• **REQUIRED WORK**
An exact retyping of all lines below is the answer; pictures do not belong in it.

• **RECORDS PROVIDED**

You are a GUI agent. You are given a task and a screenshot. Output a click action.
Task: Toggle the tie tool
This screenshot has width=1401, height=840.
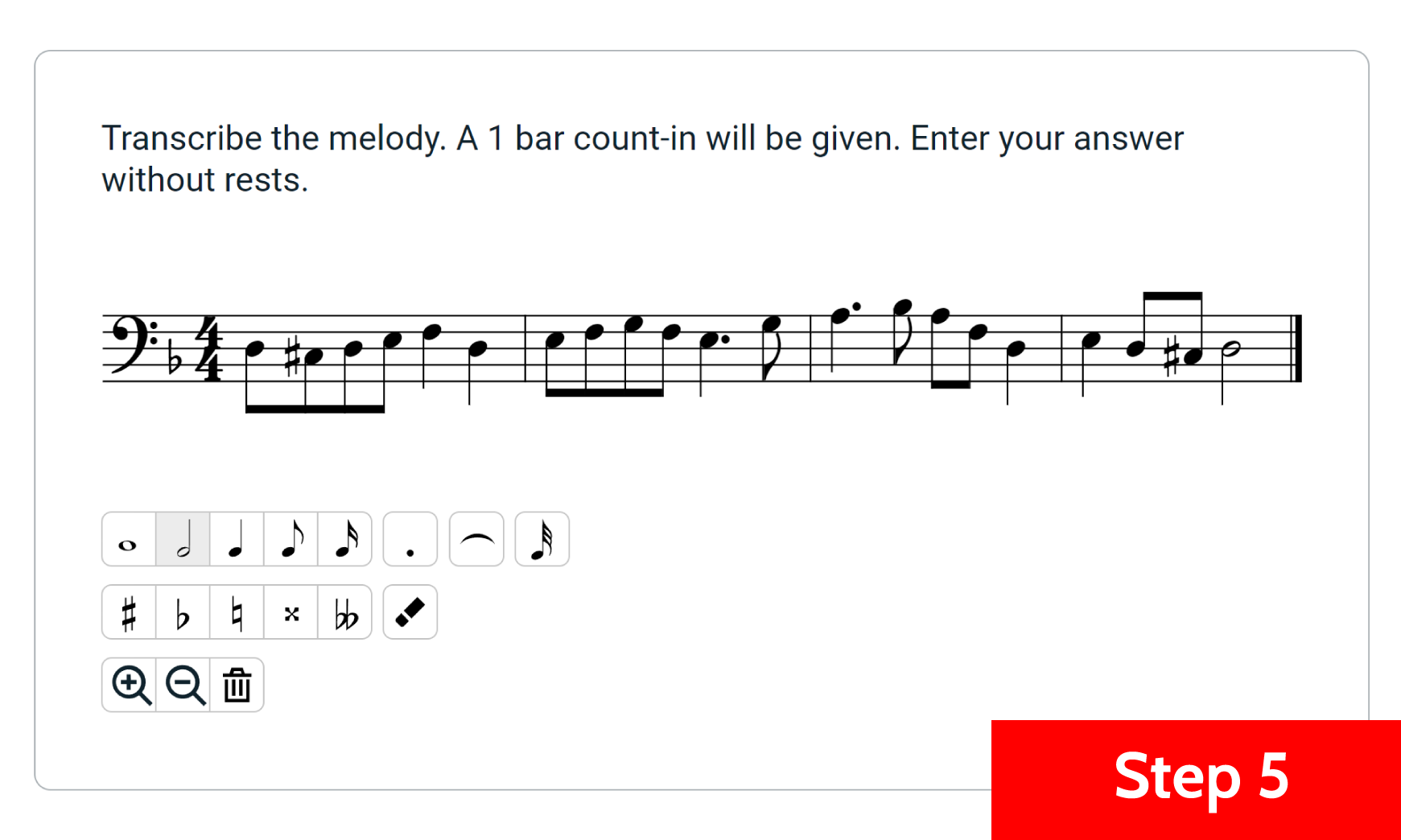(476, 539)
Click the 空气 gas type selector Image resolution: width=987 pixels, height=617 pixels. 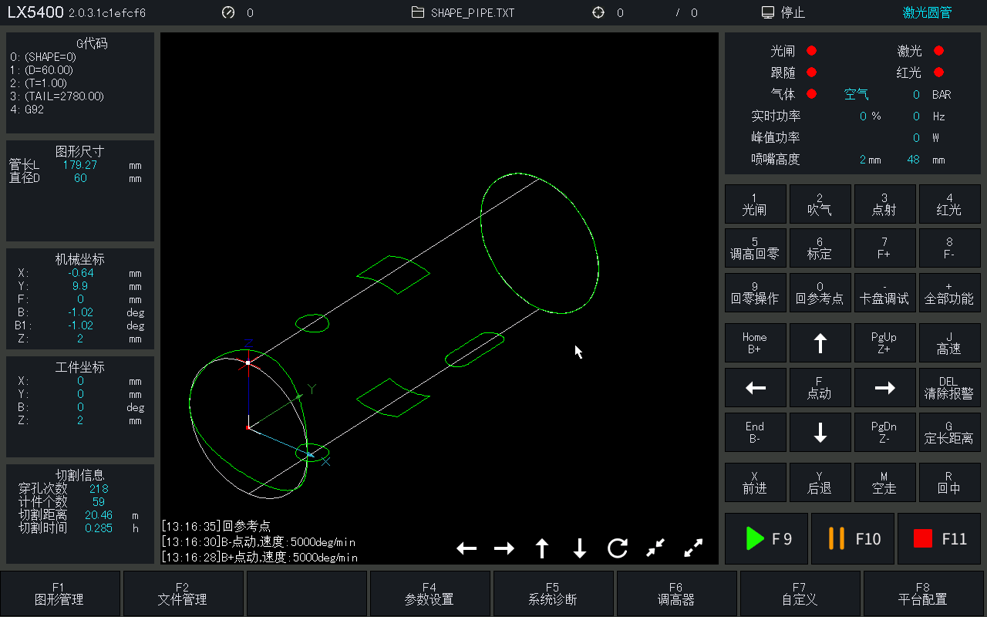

• **ANSWER TO THE PROBLEM**
You are a GUI agent. You are given a task and a screenshot. Output a click action.
Task: Toggle the tie tool
This screenshot has width=1401, height=840.
(476, 539)
Click the 空气 gas type selector Image resolution: width=987 pixels, height=617 pixels. 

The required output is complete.